━━ DATASET RECORDS

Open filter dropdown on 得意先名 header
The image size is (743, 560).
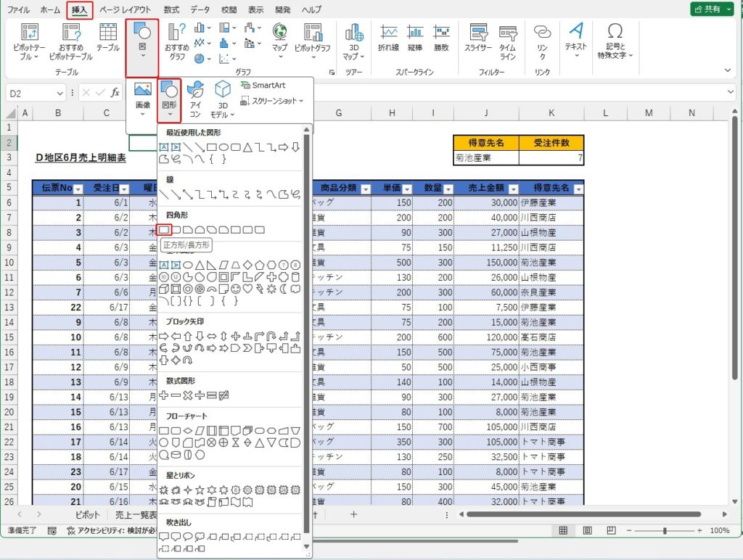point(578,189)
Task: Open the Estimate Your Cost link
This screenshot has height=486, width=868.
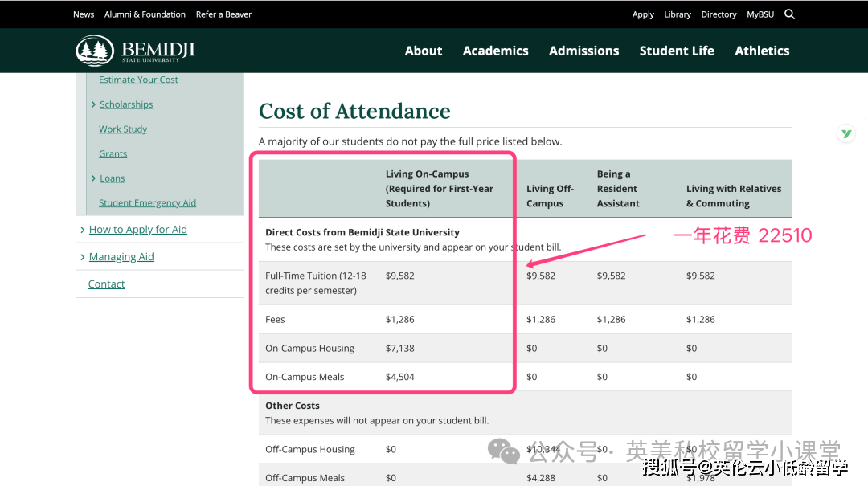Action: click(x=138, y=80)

━━━━

ASSIGNMENT:
Only lines with the word "Open" are wanted; pull each of them from the records.

WRITTEN RESPONSE:
Open filter dropdown on 得意先名 header
Task: Open the Estimate Your Cost link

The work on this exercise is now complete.